Yang-Mills field from fuzzy sphere quantum Kaluza-Klein model

Abstract: Using the framework of quantum Riemannian geometry, we show that gravity on the product of spacetime and a fuzzy sphere is equivalent under minimal assumptions to gravity on spacetime, an $su_2$-valued Yang-Mills field $A_{\mu i}$ and real-symmetric-matrix valued Liouville-sigma model field $h_{ij}$ for gravity on the fuzzy sphere. Moreover, a massless real scalar field on the product appears as a tower of scalar fields on spacetime, with one for each internal integer spin $l$ representation of $SU(2)$, minimally coupled to $A_{\mu i}$ and with mass depending on $l$ and the fuzzy sphere size.
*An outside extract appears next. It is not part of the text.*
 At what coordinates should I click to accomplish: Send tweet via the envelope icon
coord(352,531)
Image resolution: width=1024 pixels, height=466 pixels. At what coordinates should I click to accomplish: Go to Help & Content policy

For discrete values of the deformation parameter, the fuzzy spheres can be reduced to matrix algebras $M_{2j+1}(C)$ for $j$ any non-negative half-integer, and in this case only integer spins $0\le l\le 2j$ appear in the multiplet. Thus, for $j=1$ a massless field on the product appears as a massless $SU(2)$ internal spin 0 field, a massive internal spin 1 field and a massive internal spin 2 field, in mass ratio $0,1,\sqrt{3}$ respectively, which we conjecture could arise in connection with an approximate $SU(2)$ flavour symmetry.